J’adore donner les informations sur les enjeux géopolitiques à mes lecteurs… et les alerter aussi. Il y a plusieurs grands blocs ; parmi eux, les États-Unis, la Chine ou encore la Russie. Chacun veut asseoir sa puissance, par l’argent, la guerre, par des cyberattaques ou par le terrorisme. Tous essayent de grappiller un peu de terrain sur les autres. En ce moment, les Chinois ont l’avantage, parce qu’ils ne sont pas dans une démocratie : pas d’opposition, pas de presse libre, pas de syndicats indépendants. Le pays possède une masse ouvrière énorme qui coûte beaucoup moins cher qu’en Occident. L’Occident qu’elle attire, qu’elle déstabilise économiquement et qu’elle fait céder en lui adressant un discours simple : « Vous ne voulez pas polluer, vous ne voulez pas payer les ouvriers ; eh bien, venez chez nous ! On est moins regardants. » La France doit être à la hauteur de ces enjeux, au risque de devenir un gigantesque musée dans lequel il n’y aurait que du vin, la tour Eiffel et le Louvre.
“Les rats et les fourmis représentent les deux grandes tendances de l’humanité. Les rats recherchent systématiquement le rapport de force […] et l’élimination des faibles […]. Chez les fourmis, c’est le contraire. On secourt les blessés.”
Qu’il s’agisse des fourmis ou des rats, les animaux sont régulièrement les protagonistes de vos livres. Est-ce pour mieux parler de notre société et du regard que vous portez sur elle ?
Tout à fait. Les rats et les fourmis représentent d’ailleurs les deux grandes tendances de l’humanité. Les rats recherchent systématiquement le rapport de force, avec des hiérarchies, des rois, des barons et l’élimination des faibles, des plus vieux et des enfants qui ne sont pas assez dynamiques. Ils procèdent à une sorte de sélection darwinienne qui entraîne une forme d’élitisme, de fascisme.
Chez les fourmis, c’est le contraire. On secourt les blessés. Il y a une entraide générale. Elles ont d’ailleurs un jabot social [deuxième estomac] qui leur permet de garder de la nourriture pour les autres. Elles sont en permanence connectées sur la collectivité. Elles ne se sentent bien que si le collectif vit bien.
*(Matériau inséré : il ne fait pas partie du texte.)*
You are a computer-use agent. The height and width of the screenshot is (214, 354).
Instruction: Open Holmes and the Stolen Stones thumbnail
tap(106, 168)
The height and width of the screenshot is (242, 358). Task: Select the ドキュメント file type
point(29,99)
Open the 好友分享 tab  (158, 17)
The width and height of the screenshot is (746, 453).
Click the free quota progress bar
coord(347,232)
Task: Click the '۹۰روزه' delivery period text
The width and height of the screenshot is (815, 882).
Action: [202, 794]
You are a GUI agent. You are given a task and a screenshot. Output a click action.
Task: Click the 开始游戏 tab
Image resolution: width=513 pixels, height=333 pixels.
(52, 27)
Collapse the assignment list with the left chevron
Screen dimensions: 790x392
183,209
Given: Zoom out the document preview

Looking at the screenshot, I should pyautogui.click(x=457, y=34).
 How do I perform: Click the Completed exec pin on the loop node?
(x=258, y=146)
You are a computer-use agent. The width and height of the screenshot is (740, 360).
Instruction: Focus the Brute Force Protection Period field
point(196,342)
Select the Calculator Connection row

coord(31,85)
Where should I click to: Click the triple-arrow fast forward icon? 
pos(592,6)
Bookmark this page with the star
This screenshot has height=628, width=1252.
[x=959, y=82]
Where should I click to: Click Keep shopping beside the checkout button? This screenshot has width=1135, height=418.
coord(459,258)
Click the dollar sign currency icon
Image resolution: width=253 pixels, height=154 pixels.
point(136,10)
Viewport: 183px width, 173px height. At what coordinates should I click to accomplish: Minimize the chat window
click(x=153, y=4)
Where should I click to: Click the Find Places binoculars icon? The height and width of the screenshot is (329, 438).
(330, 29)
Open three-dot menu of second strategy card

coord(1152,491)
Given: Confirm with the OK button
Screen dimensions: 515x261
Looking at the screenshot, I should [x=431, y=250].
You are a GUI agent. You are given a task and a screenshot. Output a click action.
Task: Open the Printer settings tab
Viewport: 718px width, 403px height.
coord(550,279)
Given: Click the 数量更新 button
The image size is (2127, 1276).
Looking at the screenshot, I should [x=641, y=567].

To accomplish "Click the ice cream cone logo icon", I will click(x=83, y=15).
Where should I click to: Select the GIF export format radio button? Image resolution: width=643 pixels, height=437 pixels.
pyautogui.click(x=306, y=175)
Et, contrairement à ce qu’on pense, elles ont aussi leur libre arbitre.
Les fourmis pourront-elles l’emporter ?
Je suis optimiste. Je crois que les gens qui ont envie que nous vivions en bonne entente les uns avec les autres, à la manière des fourmis, sont plus créatifs que les gens qui veulent reproduire l’esclavage. Il ne faut pas être naïf non plus. Il faut un mouvement planétaire. Cela ne sert à rien qu’un pays se comporte de manière vertueuse si les voisins agissent comme des pourritures et abusent de cette faiblesse. Cela prendra du temps pour parvenir à cette harmonie.
Ensuite, il faudra se réconcilier avec la planète, repenser notre modèle de consommation, de production et même de reproduction. C’est aussi se poser la question de la maîtrise de la natalité mondiale. Ce qui est en train de détruire l’eau, l’air, les forêts et la biodiversité, c’est notre nombre. À travers ses raz de marée, ses incendies, ses virus, la planète exprime sa souffrance.
C’est tout ce dont je parle dans mes livres. J’espère que cela inspirera des gens qui donnent envie à d’autres d’agir, qu’ils soient scientifiques, syndicalistes ou youtubeurs, afin qu’on en finisse avec le « chacun pour sa gueule » et qu’on réfléchisse ensemble à comment vivre mieux. Il faut une pensée globale de redistribution – malheureusement, le mot a mal été exploité – et de réharmonisation des rapports sociaux. Cela doit se faire dans la douceur.
Je ne crois pas aux révolutions violentes. Dès lors que l’on parle de violences, de menaces, on est dans l’erreur. Il ne faut rien casser. Il faut convaincre par des arguments logiques que si nous voulons laisser une planète viable, avec une humanité qui ne se fait pas la guerre, nous devons trouver de nouvelles règles. Au risque que la bête rouge, verte, noire, ou peu importe sa couleur, revienne avec son principal argument : la peur.